Ele aponta ainda para a necessidade de mais atenção com a orientação dos atletas em relação ao uso das redes sociais.

- As redes sociais, no futebol, assim como na vida em geral, podem vir a ser grandes aliadas ou grandes vilãs. Depende da maneira como são utilizadas. Acredito que até nisso os atletas precisam passar por algum tipo de educação e instrução para como usá-las, pois estão sempre expostos a todo tipo de julgamento exagerado, seja de forma positiva ou negativa. E lidar com isso não é algo fácil.

A psicóloga Joana London acredita que, ao assumir esse papel e esse tipo de presença numa rede social, Danilo pode inspirar outros jovens, atletas ou não, a reconhecerem suas questões e buscarem ajuda.

- Em meio a tantos influenciadores que só levam os jovens ao consumo, ter a figura do Danilo, um homem, negro, convocado pra Copa, nos dá, enquanto profissionais da educação e da saúde, uma esperança - aplaude Joana: - O que o Danilo vem fazendo com suas redes sociais é admirável.

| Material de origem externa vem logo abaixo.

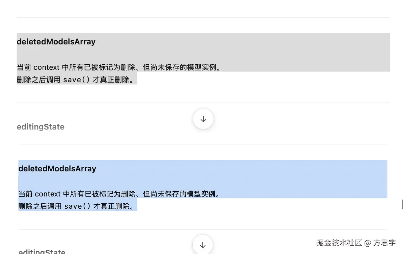Click 才真正删除 text in the blue-highlighted line

[x=111, y=207]
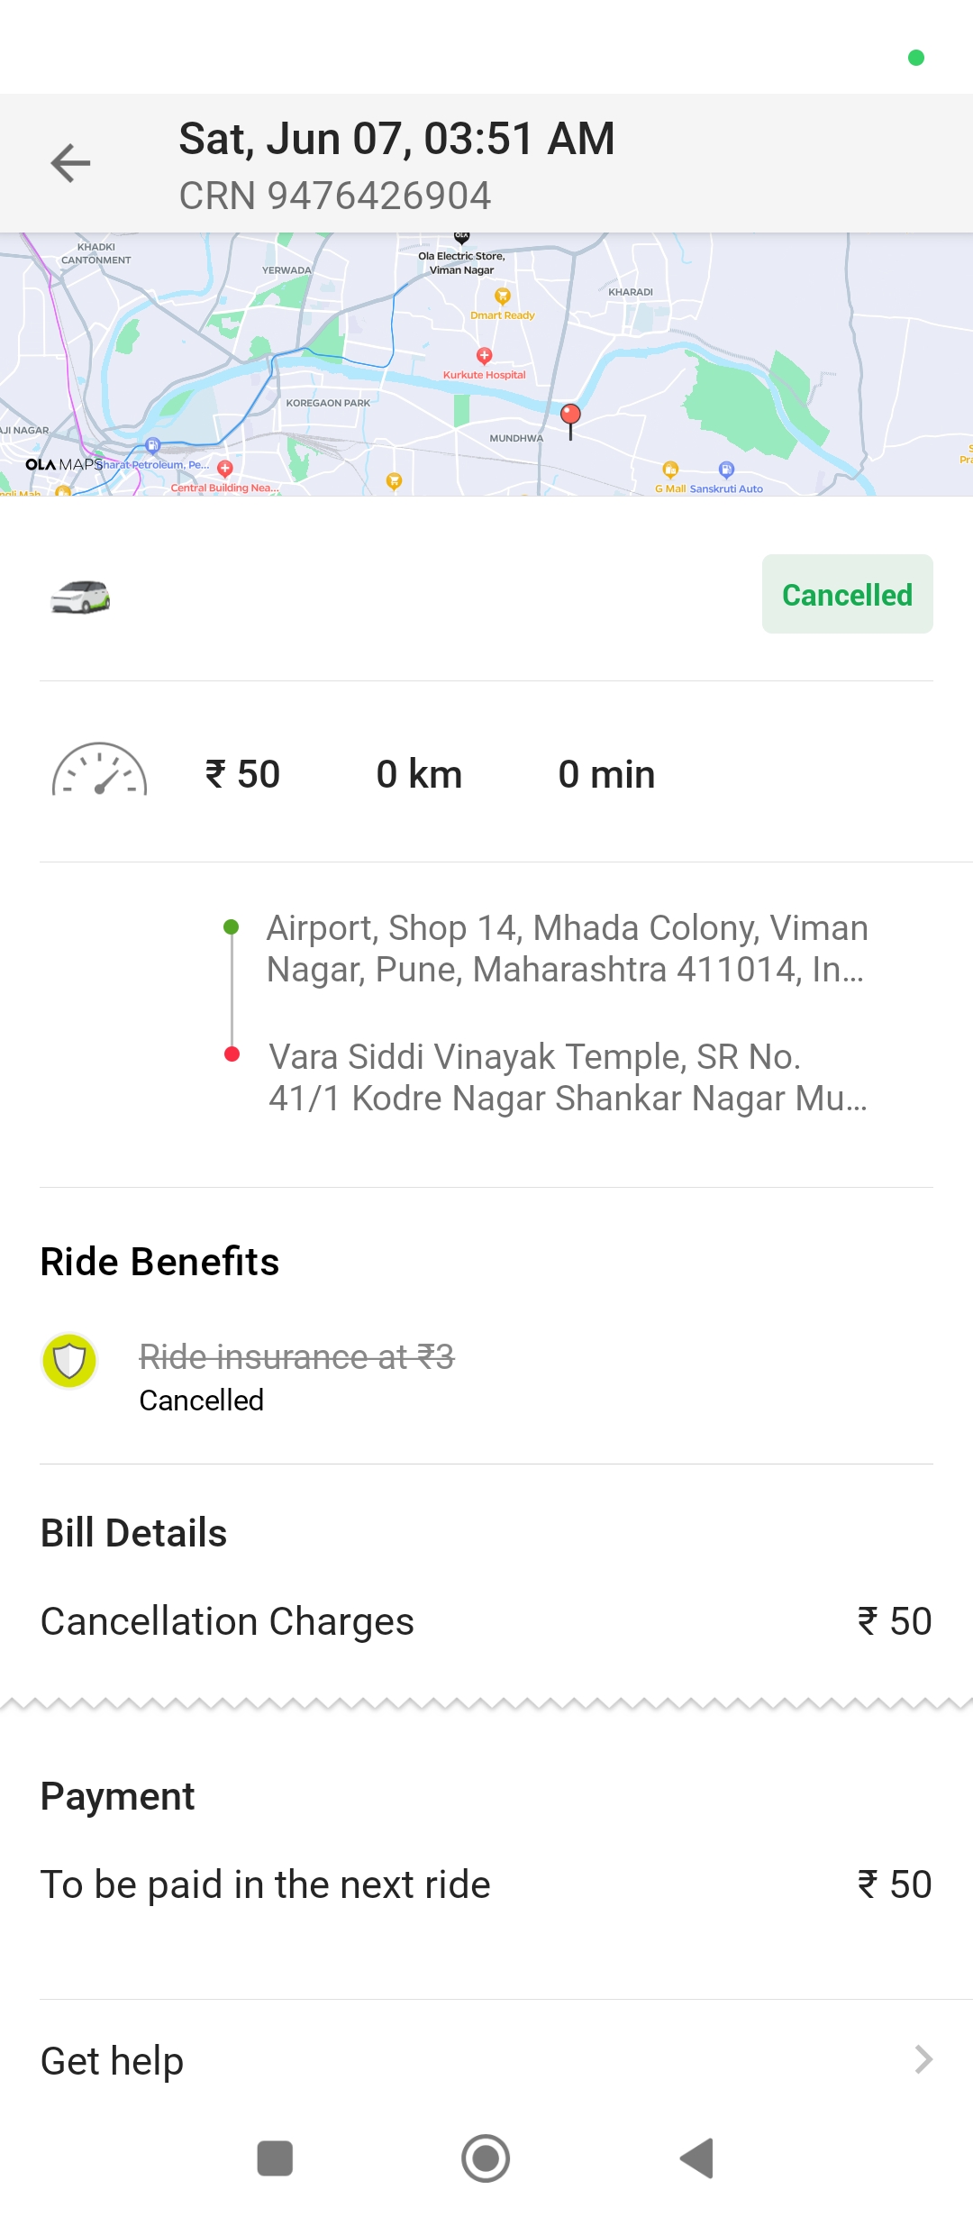This screenshot has width=973, height=2217.
Task: Tap the car vehicle icon
Action: [x=80, y=596]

Ele aproveita seu protagonismo e visibilidade para evidenciar pautas importantes, que vão desde uma parentalidade positiva à importância da equidade racial e da saúde mental. Dá voz a profissionais de diversas áreas e se mostra atento e curioso para aprender. O mais interessante de tudo é que ele não precisou passar por uma situação totalmente traumática para entender que é urgente falar desses temas. Ele olhou pro lado e entendeu que há uma sociedade doente e ele, como figura pública, precisava fazer algo.

O foco do atleta agora é a Copa do Mundo. Mas ele não esquece seu papel no mundo e não descuida da saúde mental.

- Claro que se tratando de Copa do Mundo, tudo é muito especial. Mas eu acredito muito na constância, em ter uma linearidade, e até nessa parte eu acredito ser importante (a saúde mental). Tento usar as redes sociais de maneira propositiva, para que possa ser um canal de comunicação onde eu possa passar as mensagens que acho necessárias e receber um feedback, sabendo que (a internet) nunca será uma verdade absoluta e que é necessário ter um limite - diz ele, que conclui: - A vida real é bem mais legal.